On the one hand, most of the indirect noise models in the literature assume the flow to be isentropic. However, in real situations, the flow is non-isentropic because of losses due to factors such as viscosity and recirculation zones. Recent studies showed, because of flow dissipation, there is a mismatch in the theoretical predictions from isentropic models and experimental observations. Hence, for accurate modelling of indirect noise we need physics-based models that capture the effect of non-isentropicity. In the first part of this thesis, we focus on the indirect noise generated because of temperature inhomogeneities (commonly referred to as entropy noise). We propose a low-order model from physical principles to predict the sound generated in nozzles with dissipation. We parametrize dissipation using a friction factor. We show that the friction factor can be used as a global parameter to model the dissipation due to various factors averaged across the cross section. We analyse the effect of dissipation on the acoustics. We find that the friction and the Helmholtz number have a significant effect on the gain/phase of the reflected and transmitted waves. Furthermore, in the second part, we extend the work to the modelling of indirect compositional noise in multicomponent flows with dissipation. We validate the proposed model with the experimental data available in the literature for binary mixtures of four gases. We find a semi-analytical solution with path integrals, which provide an asymptotic expansion with respect to the Helmholtz number. In addition, we introduce a scaling factor to quickly estimate compositional noise transfer functions for any mixture using knowledge of one single-component gas transfer functions. Moreover, we qualitatively show that the friction factor and Helmholtz number can become key factors in determining thermoacoustic stability of a system.
On the other hand, recent large-eddy simulations of a realistic aeronautical com- bustion chamber revealed the presence of weakly chemically reacting perturbations at the exit of the combustor.

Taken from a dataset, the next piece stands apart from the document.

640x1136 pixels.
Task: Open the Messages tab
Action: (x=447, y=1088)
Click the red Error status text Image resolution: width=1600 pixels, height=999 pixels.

However, the models in the literature for the prediction of indirect noise assume the flow to be chemically frozen. Hence, in the third part of this thesis, we focus on the effect of weakly reacting flows on the nozzle acoustics. We propose a low-order model to predict indirect noise in nozzle flows with weakly reacting compositional inhomogeneities. We identify the physical sources of sound, which generate indirect noise via two physical mechanisms: (i) chemical reaction generates compositional perturbations, thereby adding to compositional noise; and (ii) exothermic reaction generates entropy perturbations. We numerically compute the nozzle transfer functions for different frequency ranges (Helmholtz numbers) and reaction rates (Damköhler numbers) in subsonic flows with hydrogen and methane inhomogeneities. In all the analysed cases, we observe that both Damköhler num- ber and Helmholtz number affect the phase and magnitudes of the transmitted and reflected waves. Hence, they are important parameters in the determination of the thermoacoustic stability of a system. This thesis provides mathematical models and physical insights into entropy and compositional noise, which opens new possibilities to accurately predict indirect noise and instabilities in aeronautical gas turbines.